# [Prompt]
Rewrite the listing below with each occurrence of "location" changed to "position", keeping everything else the same. Leave the pictures out of your version.
──────────────────────────────
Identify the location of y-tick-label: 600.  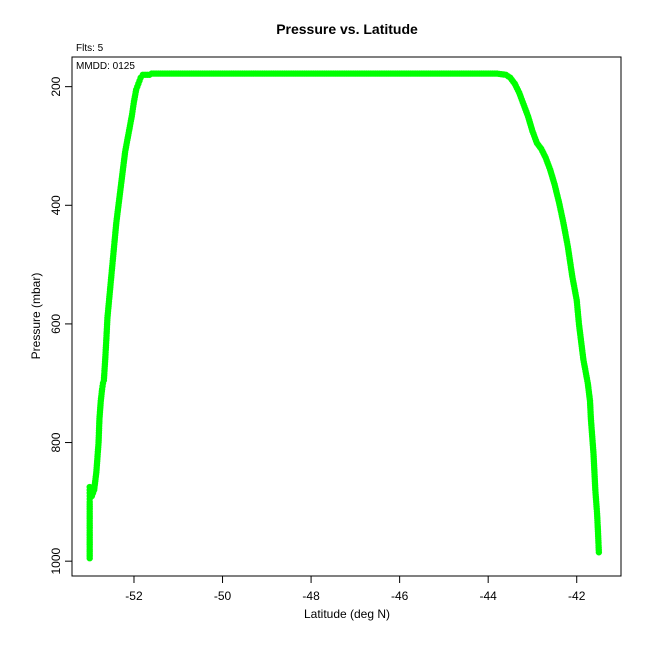
(56, 324).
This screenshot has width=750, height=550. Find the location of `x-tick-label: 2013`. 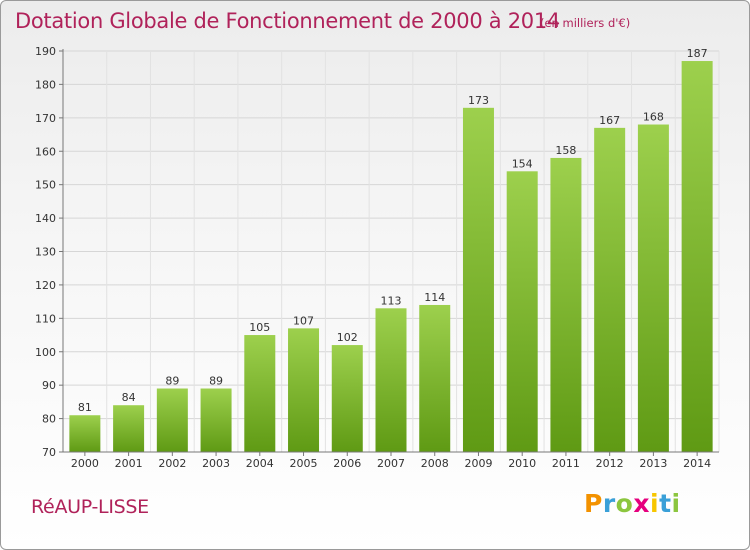

x-tick-label: 2013 is located at coordinates (653, 464).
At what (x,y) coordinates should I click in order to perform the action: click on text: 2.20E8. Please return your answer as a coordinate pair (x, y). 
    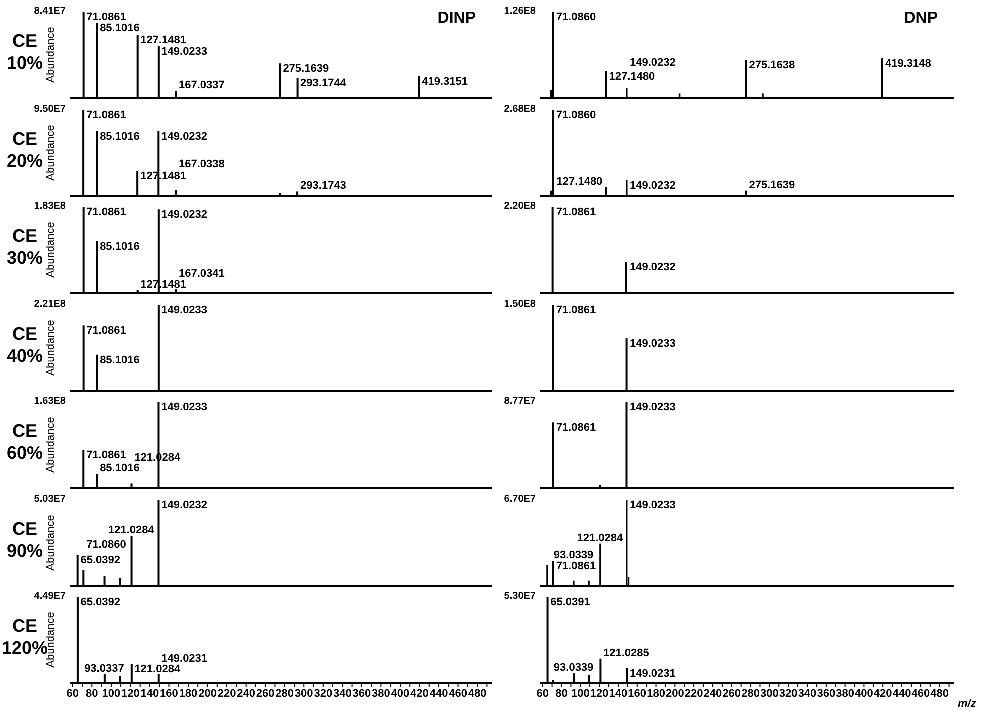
──────────────────────────────
# [Your response]
Identify the position of y-tick-label: 600.  
(56, 324).
This screenshot has width=750, height=550. Find the position of `x-tick-label: 2013`. 

x-tick-label: 2013 is located at coordinates (653, 464).
At what (x,y) coordinates should I click in order to perform the action: click on text: 2.20E8. Please return your answer as a coordinate pair (x, y). 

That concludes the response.